Azure DevOps
Azure DevOps provider¶
To use Azure DevOps provider use the following settings in configuration.toml:
Azure DevOps provider supports PAT token or DefaultAzureCredential authentication. PAT is faster to create, but has build in expiration date, and will use the user identity for API calls. Using DefaultAzureCredential you can use managed identity or Service principle, which are more secure and will create separate ADO user identity (via AAD) to the agent.
If PAT was chosen, you can assign the value in .secrets.toml. If DefaultAzureCredential was chosen, you can assigned the additional env vars like AZURE_CLIENT_SECRET directly, or use managed identity/az cli (for local development) without any additional configuration. in any case, 'org' value must be assigned in .secrets.toml:
[azure_devops]
org = "https://dev.azure.com/YOUR_ORGANIZATION/"

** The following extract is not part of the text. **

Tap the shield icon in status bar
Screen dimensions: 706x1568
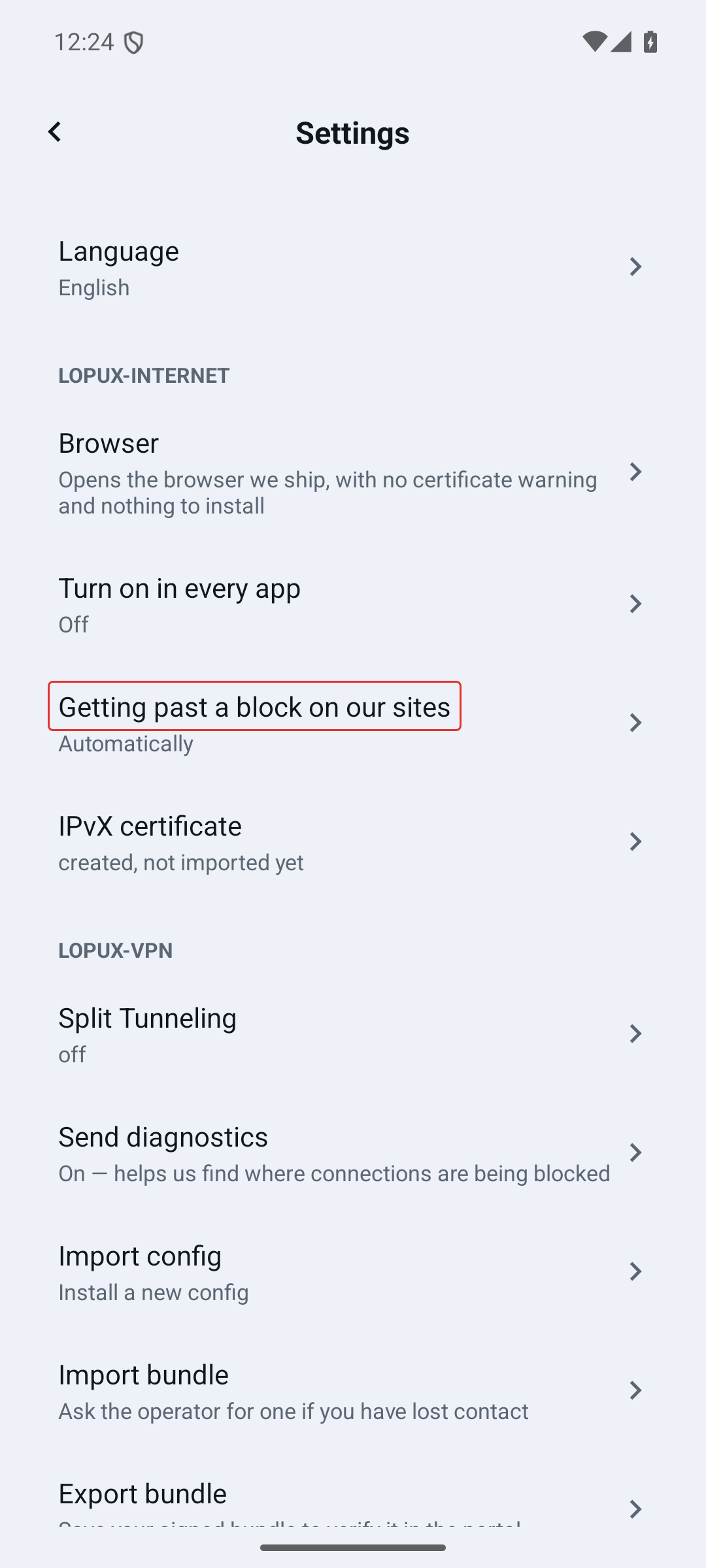(x=133, y=43)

# pat = "YOUR_PAT_TOKEN" needed only if using PAT for authentication
Azure DevOps Webhook¶
To trigger from an Azure webhook, you need to manually add a webhook.
Use the "Pull request created" type to trigger a review, or "Pull request commented on" to trigger any supported comment with /
For webhook security, create a sporadic username/password pair and configure the webhook username and password on both the server and Azure DevOps webhook. These will be sent as basic Auth data by the webhook with each request:
[azure_devops_server]
webhook_username = "<basic auth user>"
webhook_password = "<basic auth password>"
Ensure that the webhook endpoint is only accessible over HTTPS to mitigate the risk of credential interception when using basic authentication.